La Ronda Café (Ciudadela, 1182) siempre es propicia para una parada técnica. La mejor puerta de entrada al barrio Sur es el edificio Proalmar, de Rafael Ruano (1934), la proa de un paquebote a orillas de la Rambla. Un aviso para navegantes que susurra al viajero: “Está usted en una de las ciudades donde mejor se aprecia el movimiento déco, que transformó la arquitectura entre los años veinte y cuarenta”. Para comer, una opción popular es la centenaria taberna gallega Montevideo al Sur (Paraguay, 1150), que conserva la belleza gastada de los azulejos. Si no puede resistirlo, siempre queda comer un chivito —un sándwich de carne típico del país— en La Pasiva como buen nativo.
Este barrio es también cuna de la cultura afrouruguaya. En el Conventillo Medio Mundo (Zelmar Michelini, 1080) nació el candombe —ritmo de tambores en marcha—, y un mural de Carlos Páez Vilaró lo recuerda.

17.00. Ilusión neoyorquina
La avenida del 18 de Julio certifica que también aquí el déco supuso un campo de experimentación e integró herrería, carpintería o decoración en bronce.
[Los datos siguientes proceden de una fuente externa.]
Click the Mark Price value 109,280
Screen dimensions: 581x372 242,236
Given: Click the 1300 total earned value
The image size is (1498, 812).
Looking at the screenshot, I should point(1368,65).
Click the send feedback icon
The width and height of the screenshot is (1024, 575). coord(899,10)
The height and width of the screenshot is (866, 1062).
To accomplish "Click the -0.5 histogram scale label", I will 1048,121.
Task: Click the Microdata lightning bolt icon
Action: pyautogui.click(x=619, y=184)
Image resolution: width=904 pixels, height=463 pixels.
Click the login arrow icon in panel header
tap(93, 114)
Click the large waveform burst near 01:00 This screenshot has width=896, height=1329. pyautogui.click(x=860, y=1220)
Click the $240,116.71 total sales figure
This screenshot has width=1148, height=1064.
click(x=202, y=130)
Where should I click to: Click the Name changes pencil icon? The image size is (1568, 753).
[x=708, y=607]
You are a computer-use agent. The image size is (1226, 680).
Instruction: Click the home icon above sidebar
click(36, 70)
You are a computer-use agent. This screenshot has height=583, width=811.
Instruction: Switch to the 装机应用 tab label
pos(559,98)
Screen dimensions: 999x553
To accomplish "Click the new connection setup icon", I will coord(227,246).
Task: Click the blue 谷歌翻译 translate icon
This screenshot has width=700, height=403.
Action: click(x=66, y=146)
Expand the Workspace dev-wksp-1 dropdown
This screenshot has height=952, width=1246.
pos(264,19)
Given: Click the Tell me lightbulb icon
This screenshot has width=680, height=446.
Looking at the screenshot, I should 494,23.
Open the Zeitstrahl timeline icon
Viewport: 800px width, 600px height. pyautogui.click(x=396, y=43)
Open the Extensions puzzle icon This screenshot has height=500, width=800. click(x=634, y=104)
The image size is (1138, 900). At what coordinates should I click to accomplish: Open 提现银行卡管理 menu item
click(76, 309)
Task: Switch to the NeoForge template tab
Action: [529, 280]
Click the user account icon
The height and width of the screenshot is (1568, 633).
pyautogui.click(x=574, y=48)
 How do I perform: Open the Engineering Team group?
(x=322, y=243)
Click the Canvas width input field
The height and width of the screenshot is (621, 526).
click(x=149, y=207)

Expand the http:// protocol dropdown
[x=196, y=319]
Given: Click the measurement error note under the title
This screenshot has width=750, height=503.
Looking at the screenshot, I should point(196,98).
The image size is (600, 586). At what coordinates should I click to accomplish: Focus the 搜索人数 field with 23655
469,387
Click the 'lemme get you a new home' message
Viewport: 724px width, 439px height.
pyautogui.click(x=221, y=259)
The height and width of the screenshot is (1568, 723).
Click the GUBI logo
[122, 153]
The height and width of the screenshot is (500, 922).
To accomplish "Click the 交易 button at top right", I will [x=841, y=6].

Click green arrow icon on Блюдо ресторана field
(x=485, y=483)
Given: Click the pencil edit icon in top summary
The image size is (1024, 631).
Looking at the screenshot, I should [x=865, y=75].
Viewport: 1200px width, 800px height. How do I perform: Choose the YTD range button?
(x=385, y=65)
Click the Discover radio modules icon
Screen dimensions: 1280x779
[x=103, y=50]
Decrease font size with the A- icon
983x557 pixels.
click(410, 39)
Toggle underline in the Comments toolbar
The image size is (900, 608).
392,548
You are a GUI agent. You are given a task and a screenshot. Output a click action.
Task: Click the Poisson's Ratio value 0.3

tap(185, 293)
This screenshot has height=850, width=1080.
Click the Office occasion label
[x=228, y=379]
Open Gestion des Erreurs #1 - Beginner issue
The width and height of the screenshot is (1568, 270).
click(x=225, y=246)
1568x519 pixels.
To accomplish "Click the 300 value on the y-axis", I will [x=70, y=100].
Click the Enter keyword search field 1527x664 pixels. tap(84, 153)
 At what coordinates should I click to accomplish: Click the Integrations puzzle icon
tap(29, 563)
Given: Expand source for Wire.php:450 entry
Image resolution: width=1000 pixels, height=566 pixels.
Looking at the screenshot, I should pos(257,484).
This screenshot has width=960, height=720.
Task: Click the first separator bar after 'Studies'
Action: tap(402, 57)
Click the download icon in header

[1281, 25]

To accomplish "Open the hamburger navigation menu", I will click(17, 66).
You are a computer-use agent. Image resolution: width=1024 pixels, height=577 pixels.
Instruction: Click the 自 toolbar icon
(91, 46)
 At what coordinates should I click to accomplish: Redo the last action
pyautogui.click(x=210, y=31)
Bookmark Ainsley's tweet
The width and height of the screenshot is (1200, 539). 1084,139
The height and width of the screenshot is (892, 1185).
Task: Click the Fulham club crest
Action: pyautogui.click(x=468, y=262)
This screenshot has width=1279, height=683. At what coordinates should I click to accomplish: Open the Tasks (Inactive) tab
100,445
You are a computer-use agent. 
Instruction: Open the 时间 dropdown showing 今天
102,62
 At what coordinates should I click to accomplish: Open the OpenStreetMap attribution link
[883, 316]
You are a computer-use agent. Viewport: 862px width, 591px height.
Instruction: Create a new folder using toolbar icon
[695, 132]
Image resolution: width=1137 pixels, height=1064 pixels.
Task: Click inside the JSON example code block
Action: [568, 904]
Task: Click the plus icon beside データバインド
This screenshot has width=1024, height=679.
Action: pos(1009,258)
Para muestra el Palacio Lapido (16), de Juan Aubriot, o el Palacio Díaz también de Ruano—, una ilusión de rascacielos neoyorquino con infinidad de elementos decorativos.
El trayecto hasta el barrio de Malvín permitirá observar edificios más contemporáneos como la Facultad de Arquitectura, de Román Fresnedo Siri, prodigio de sencillez y sobriedad en su fachada del Bulevar Artigas y un interior visual y vibrante con patio, estanque y anfiteatro. O la Facultad de Ingeniería, de Julio Vilamajó, otro ilustre de la arquitectura uruguaya. Conviene pasar por el Montevideo Shopping Center (Doctor Luis Alberto de Herrera, 1290), obra de Eladio Dieste, y prestar atención a la esquina de Luis Lamas y Julio César, donde se halla la histórica Casa Martínez, del arquitecto Óscar Peyrou, brillante ejemplo de racionalismo recientemente salvada de una demolición.

19.00. Anochecer en playa Malvín
En Malvín espera la obra maestra de J. A. Scasso (culpable también del Estadio Centenario, que tantas alegrías ha dado al país): la Escuela Experimental (Doctor Decroly, 4971), un edificio estelar, proyectado en 1928 bajo la doctrina expresionista de Erich Mendelsohn. Funcionalismo aerodinámico de gran riqueza volumétrica.
Mientras se decide en qué parrilla cenar (La Pulpería o la de Williman nunca fallan), por playa Malvín la claridad estira el día y trae canciones como recuerdos de arena. De Zitarrosa, que vivió a dos cuadras de aquí sus últimos años, y, cómo no, de Fernando Cabrera, quien más ha cantado a esta ciudad en la que “no hay atracadero que pueda disolver en su escondite lo que fuimos”.